Dataset items -
################
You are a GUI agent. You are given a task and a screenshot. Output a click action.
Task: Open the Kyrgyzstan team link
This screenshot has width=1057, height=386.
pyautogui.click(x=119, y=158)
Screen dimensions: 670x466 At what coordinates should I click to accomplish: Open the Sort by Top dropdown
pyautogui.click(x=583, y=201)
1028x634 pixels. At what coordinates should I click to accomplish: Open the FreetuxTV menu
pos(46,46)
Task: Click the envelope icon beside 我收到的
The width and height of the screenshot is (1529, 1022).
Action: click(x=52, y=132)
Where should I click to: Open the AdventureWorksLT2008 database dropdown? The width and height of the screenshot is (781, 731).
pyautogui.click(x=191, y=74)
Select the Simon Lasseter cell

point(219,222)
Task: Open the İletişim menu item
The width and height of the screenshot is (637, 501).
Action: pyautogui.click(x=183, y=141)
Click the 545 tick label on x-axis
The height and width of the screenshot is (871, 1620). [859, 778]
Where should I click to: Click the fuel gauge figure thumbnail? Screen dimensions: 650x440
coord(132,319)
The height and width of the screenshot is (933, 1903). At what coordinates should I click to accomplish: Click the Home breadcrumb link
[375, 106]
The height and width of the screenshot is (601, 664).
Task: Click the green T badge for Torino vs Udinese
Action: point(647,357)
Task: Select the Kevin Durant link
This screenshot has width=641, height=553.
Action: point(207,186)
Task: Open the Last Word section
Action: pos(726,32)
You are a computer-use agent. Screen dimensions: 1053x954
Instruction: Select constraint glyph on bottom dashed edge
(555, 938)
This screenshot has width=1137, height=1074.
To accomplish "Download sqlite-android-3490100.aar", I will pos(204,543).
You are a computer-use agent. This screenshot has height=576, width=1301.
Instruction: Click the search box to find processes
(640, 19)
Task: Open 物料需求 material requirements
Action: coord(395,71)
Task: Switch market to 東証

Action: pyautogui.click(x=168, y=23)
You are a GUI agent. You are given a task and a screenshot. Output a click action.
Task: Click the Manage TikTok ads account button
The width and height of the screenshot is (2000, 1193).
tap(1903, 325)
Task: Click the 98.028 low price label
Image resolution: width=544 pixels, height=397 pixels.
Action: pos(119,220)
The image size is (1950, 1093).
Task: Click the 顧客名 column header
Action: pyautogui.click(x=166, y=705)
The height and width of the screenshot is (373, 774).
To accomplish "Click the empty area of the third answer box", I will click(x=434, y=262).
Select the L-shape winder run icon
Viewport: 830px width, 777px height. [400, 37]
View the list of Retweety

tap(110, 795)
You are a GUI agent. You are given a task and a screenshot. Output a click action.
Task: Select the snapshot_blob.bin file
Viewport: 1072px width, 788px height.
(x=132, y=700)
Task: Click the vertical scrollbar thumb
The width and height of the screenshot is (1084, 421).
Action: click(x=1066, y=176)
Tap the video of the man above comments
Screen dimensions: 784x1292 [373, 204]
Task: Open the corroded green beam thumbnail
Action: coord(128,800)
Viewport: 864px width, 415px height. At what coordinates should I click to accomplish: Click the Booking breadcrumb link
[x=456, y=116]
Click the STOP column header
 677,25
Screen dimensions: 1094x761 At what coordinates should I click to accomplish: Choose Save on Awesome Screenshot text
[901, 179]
################
Exercise - Copy out the lines exactly, starting with the line that contains "Task: Open the İletişim menu item" and going on through the line that contains "coord(132,319)".

Finished task -
Task: Open the İletişim menu item
The width and height of the screenshot is (637, 501).
Action: pyautogui.click(x=183, y=141)
Click the 545 tick label on x-axis
The height and width of the screenshot is (871, 1620). [859, 778]
Where should I click to: Click the fuel gauge figure thumbnail? Screen dimensions: 650x440
coord(132,319)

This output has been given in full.